I'm at work, the newsroom is almost empty at this hour, only a few reporters on duty staring at the news wire screens. The best part of the day, when I unwind from the commute with a coffee, catch up on the news, browse the paper and go through the emails. Feeling anxiously relaxed. I know, an oxymoron. Let me explain.
I'm at the stage of the training, when all the hard work is done, and the taper is on. "Barely" running - meaning the training distance dropped from over 36k to merely 10. That's the point when I should trust my training plan, and let the body recover, regenerate, re-energize for the race. But, since there's so little running, I feel like I'm not doing enough. Every time I tie the shoelaces, I fight the urge to go somewhere far, over the horizon and back. Standing still is killing me. I know, I've been through this phase time and time before, but it's still unnerving.
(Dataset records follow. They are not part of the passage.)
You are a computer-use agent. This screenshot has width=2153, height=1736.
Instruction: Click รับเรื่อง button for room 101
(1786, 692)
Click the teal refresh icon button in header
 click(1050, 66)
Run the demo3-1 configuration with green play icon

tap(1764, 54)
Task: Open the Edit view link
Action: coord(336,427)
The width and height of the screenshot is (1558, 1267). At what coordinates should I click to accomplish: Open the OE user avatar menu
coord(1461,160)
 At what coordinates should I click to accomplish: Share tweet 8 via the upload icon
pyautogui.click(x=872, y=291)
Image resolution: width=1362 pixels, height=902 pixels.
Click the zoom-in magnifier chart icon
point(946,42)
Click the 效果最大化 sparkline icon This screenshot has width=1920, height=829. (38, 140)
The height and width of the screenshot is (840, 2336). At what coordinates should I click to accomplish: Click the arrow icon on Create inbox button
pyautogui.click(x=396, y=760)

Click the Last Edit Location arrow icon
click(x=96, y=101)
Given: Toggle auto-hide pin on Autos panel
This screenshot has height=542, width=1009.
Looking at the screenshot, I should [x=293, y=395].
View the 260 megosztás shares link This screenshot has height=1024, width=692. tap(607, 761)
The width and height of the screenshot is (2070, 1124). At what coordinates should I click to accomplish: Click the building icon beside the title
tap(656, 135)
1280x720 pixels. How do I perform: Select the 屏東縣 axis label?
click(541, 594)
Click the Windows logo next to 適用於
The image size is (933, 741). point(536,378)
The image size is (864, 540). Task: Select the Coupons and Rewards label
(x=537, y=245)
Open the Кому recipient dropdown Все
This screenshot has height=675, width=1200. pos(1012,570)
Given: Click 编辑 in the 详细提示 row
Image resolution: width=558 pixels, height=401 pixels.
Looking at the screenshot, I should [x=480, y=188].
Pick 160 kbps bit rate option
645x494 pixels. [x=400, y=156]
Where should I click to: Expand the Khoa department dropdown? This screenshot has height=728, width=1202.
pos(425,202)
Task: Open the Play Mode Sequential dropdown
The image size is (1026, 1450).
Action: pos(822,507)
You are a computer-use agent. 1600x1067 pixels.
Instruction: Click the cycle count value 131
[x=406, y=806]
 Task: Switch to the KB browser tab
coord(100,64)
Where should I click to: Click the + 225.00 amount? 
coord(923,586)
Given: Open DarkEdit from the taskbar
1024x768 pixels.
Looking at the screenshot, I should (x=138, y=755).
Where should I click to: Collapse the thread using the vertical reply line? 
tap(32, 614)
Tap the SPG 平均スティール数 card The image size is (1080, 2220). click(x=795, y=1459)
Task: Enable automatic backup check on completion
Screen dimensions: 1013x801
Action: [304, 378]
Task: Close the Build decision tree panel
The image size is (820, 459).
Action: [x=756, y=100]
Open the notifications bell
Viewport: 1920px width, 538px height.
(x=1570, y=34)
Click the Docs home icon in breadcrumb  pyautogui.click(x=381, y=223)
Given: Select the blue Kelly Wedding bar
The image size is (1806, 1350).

Why am I writing this? Because, in a way, it feels like I'm at the same stage in life. A taper age. When most of the learning and training is done, and all I need to do is cruise to maintain what I've become. And, just like taper, there's that nagging feeling that I'm missing something, that I'm not doing enough, that at the main event, a race, I will somehow bonk and fail. But, there's no race in life, because the whole thing IS a race. Instead, I'm forcing myself to relax - another oxymoron, I know - and trust the training. Trust the small victories and always bigger failures, trust what I've learned so far will take me safely to the next leg of the race.
Maybe that is why I love running so much. It's not only a metaphor for life, it is a life-training. And taper, maddening as it is in its apparent inactivity, is a very important part in winning one's goal.